Re: md5 collision

matt_left_coast <not@xxxxxxxxxx> writes:

>Peter Pearson wrote:

>> matt_left_coast wrote:
>>> Unruh wrote:
>>>>>When dealing with the first case, you create the first of the two files,
>>>>>then the file IS known. Then you would be dealing with the second case.
>>>> But you have to create them together. You cannot create one and then
>>>> make another which has the same md5.
>>> Exact process, please.
>> The logic here escapes me. Unruh appears to be claiming that
>> you cannot do something ("cannot create one and then make
>> another which has the same md5"), and matt_left_coast appears
>> to be asserting that Unruh should support that claim by
>> detailing how to do something.
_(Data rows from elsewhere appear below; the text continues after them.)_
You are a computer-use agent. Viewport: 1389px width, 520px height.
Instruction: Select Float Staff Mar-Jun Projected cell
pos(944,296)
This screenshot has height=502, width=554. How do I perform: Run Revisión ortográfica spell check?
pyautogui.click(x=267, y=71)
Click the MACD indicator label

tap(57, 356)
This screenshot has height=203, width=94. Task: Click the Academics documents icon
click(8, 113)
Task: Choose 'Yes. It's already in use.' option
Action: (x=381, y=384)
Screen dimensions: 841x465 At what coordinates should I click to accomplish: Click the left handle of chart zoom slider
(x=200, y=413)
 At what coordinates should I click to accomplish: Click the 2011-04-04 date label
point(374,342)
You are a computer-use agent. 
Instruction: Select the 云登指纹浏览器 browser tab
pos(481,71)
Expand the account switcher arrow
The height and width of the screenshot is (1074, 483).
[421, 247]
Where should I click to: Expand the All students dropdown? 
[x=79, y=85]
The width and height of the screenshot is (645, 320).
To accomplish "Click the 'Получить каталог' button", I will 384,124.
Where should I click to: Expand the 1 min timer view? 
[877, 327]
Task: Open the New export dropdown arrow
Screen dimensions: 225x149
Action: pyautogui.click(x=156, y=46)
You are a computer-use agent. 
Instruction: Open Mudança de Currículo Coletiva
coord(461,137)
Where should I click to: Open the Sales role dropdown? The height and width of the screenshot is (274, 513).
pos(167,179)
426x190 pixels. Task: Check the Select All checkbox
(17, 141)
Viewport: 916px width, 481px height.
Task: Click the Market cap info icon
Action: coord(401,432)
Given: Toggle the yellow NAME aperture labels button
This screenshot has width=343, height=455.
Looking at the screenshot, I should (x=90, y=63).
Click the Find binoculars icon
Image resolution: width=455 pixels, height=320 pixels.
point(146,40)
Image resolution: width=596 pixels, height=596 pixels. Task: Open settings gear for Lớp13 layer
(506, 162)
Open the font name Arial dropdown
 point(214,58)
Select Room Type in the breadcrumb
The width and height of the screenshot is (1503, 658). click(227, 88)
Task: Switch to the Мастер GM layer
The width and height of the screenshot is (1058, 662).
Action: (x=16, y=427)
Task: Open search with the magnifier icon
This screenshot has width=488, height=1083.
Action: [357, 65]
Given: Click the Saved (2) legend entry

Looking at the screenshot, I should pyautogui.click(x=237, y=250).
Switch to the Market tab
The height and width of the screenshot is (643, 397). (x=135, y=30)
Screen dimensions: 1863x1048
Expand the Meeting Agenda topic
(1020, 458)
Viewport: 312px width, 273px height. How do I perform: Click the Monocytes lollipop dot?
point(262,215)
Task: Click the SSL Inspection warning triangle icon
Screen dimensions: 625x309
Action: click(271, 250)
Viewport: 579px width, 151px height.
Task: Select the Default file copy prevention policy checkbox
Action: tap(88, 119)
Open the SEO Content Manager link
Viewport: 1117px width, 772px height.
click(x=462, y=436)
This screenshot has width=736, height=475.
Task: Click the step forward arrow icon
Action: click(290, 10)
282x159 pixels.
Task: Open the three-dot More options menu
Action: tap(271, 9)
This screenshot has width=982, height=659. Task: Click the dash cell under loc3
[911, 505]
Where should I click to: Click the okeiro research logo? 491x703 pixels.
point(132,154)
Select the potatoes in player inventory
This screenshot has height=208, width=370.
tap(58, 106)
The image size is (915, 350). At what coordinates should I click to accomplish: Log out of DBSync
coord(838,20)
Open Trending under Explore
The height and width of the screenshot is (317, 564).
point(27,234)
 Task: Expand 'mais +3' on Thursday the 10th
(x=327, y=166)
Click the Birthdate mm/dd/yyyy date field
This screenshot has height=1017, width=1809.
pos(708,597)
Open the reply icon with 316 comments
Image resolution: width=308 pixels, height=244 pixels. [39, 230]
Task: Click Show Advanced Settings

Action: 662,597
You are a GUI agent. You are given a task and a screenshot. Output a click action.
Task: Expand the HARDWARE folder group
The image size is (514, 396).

You cannot show that something
>> is impossible by showing how to do something. If
>> matt_left_coast wishes to claim that one can find a preimage
>> to a given hash, it's up to him to specify how.
>> A recent paper on md5 attacks is "Improved Collision Attack on MD5"
>> by Yu Sasaki, Yusuke Naito, Noboru Kunihiro, and Kazuo Ohta,
>> available at The procedure
>> is outlined in section 3.4. While the details are not essential
>> to this discussion, the alert reader will note that the attack
>> does *not* produce a preimage for a given hash, but rather produces
>> a pair of messages whose hashes match. Unruh is quite right.

>Are the two files useful for ANYTHING? What are you going to do, put up one
>of the files for download and swap it for the other? Yeah, you can generate
>virtually random files that have the same MD5 value but what is the use? It
>is a meaningless exercise in mental masturbation. Other than to prove it
>can be done, what use is it? Can you come up with a truly useful "attack"
>that could be based on this?

No. The two files can contain some random parts, but that can be hidden in
many file formats. Ie, it is easy to create two different word files which
have some random junk in the file area which is not used by word to create
the text such that the two files have the same md5 hash.

>Quite frankly, people worried about the MD5 thing are nuts, the likelyhood
>that 2 legitimate files exist in any place where it could be an issue is so
>ridiculously remote and other issues so much more important that it is
>probably not worth the effort devoted to this discussion.

No it is not. It is now easy for a crook to have you give you one document, and
then produce another with entirely different text but with exactly the same
MD5 hash which is what he claims he signed.